My buddy Dave was one of the first people I turned on to the Dungeons & Dragons sound. He somehow managed to track down a copy of 1983's Towards Immortality before I did. The sound was a lot like Back to Basics, but clearly it was lightened up for radio play. Even so, track three, "The Death of Aleena" anchored this album to the stuff we already knew. Dark, heady stuff for a kid. It was about this time that the first greatest hits album for the group appeared, Unearthed, which featured stuff from albums we hadn't even heard of and a great cover of Blue Oyster Cult's "Career of Evil".
The 1989 release Second Chances was the first time as a kid that I realized a band could change in ways that you didn't want them to. Me and my friends still bought and listened to this album, but we could hear the corporate-rock glitz screwing up the heavy sound we used to love. So we turned to other bands, mostly Van Halen and BattleTech, as I recall. The EP With Skill and Power only cemented my opinion that D&D was going in the wrong direction musically.
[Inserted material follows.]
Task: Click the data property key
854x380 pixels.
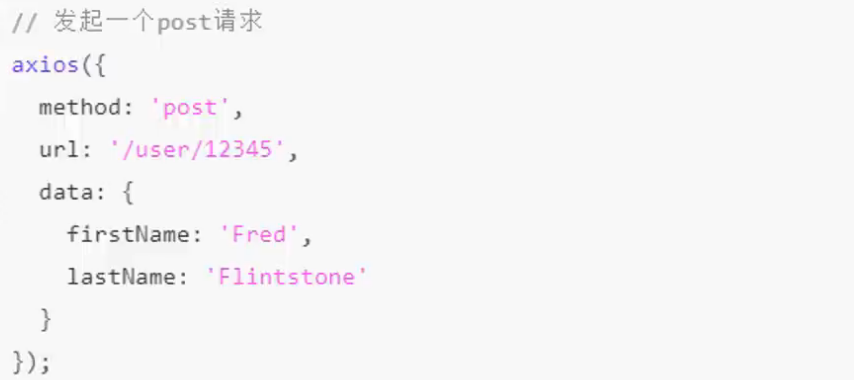Action: tap(66, 192)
By 1999 I was old enough to feel nostalgia for the good ol' days, so the release of Third Time's the Charm was welcome. It wasn't the smack in the face of Diabolical Advances or Back to Basics, but it had an interesting sound of its own. The punkish "Behold the Icons" and the utterly inexplicable "Attack of Opportunity" were pretty grating, but I really enjoyed most of the rest of the songs on this one. I played this and the follow-up live album, Half A Loaf of Rock You more than any record I had bought in years. The new greatest hits album, the unimaginatively-titled Unearthed II, was also pretty great.
What's funny about the '77 D&D release, Surgeon of the Underworld, is that I owned it for years
, as I bought it during the gap between the With Skill and Power EP and Third Time's A Charm. But it wasn't until a couple years ago that I actually bothered to give it a listen. What a fool I was. Here in one disc was everything I loved about the entire D&D corpus. To this day I can't believe that both "The Wonderful Scrolls of Doctor Holmes" and "Melee Resolution" were omitted from both Unearthed volumes. They had room in Unearthed II for a cover of "Sunshine Superman" but for nothing from this album? WTF?